As always, I appreciate all of you and your tremendous insight.
- July 20, 2021 at 6:22 pm
- July 21, 2021 at 9:29 pm
Thanks for posting an update. Hoping this is successful and lasting. I’m going to get google going and see what I can learn about this (thanks to Ed for the video too). Would write more, but my last post on rash after opdivo disappeared into the ether.
- July 24, 2021 at 4:13 pm
I’m sorry I haven’t reviewed your history if the answer is there, but is there some way you know that the Ipi has had a positive effect?
I’ve had bad ipi colitis both on second combo dose (which then made me NED) and then on a re-challenge dose of 1/3 after progressing again.
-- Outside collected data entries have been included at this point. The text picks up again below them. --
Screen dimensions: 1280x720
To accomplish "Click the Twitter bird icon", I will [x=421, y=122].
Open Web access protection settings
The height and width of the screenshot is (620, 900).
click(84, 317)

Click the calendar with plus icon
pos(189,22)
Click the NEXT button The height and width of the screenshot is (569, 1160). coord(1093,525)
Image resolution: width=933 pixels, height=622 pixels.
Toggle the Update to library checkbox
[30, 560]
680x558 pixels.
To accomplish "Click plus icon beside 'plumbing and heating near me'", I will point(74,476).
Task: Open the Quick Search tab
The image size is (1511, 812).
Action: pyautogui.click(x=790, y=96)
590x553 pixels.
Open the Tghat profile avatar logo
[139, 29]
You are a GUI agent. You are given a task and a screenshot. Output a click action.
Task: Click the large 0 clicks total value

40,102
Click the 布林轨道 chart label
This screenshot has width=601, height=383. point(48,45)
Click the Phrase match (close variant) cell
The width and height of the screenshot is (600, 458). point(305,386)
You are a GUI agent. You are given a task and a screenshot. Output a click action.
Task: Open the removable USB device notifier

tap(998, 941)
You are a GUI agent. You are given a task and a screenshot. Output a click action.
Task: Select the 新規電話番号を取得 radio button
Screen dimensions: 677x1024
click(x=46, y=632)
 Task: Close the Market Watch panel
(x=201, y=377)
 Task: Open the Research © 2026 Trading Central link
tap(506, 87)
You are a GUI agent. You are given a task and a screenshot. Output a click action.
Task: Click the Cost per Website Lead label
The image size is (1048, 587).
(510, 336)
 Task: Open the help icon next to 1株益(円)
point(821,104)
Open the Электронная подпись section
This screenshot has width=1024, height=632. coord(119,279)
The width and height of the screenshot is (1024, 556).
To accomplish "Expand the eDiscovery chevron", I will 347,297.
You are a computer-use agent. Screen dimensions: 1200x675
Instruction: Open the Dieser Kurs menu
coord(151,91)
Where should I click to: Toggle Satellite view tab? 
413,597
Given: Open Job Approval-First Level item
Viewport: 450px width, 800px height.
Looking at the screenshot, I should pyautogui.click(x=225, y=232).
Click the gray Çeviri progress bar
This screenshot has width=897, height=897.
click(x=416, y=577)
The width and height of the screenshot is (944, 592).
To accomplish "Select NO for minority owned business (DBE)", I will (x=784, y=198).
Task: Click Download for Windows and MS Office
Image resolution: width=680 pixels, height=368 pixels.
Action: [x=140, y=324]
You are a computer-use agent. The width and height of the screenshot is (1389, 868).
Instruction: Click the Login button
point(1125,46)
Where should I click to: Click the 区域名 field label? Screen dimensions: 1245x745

And again became stable. Thought for sure Ipi was working, “too bad it kills me”. Now I’m on optivo maintainence and guess what; apparently I’m not missing the Ipi as scans show my “too many to count” subcutaneous tumors continue to disipate from the “explosion” last December.
Possibly a 180 degree reversal in my understanding of effectiveness of single agent Optivo. And correspondingly the necessity of Ipi. I did progress after an adjuvent S3 CT trial with Optivo, but only 18 months after treatment – so….maybe it did work, for a while. I don’t really have an answer. My Ipi vitiligo seems very real (hence it had to be the hero), but at this point, both are in my system and whatever synergies are there may already be available.
Side effects in a clinical trial always scared me. You can’t control something and boom, you’re out. And noticing you are weighing a non-Ipi CT vs. an Ipi CT, I wondered about this question in your case.
Best of luck with your choice and treatment.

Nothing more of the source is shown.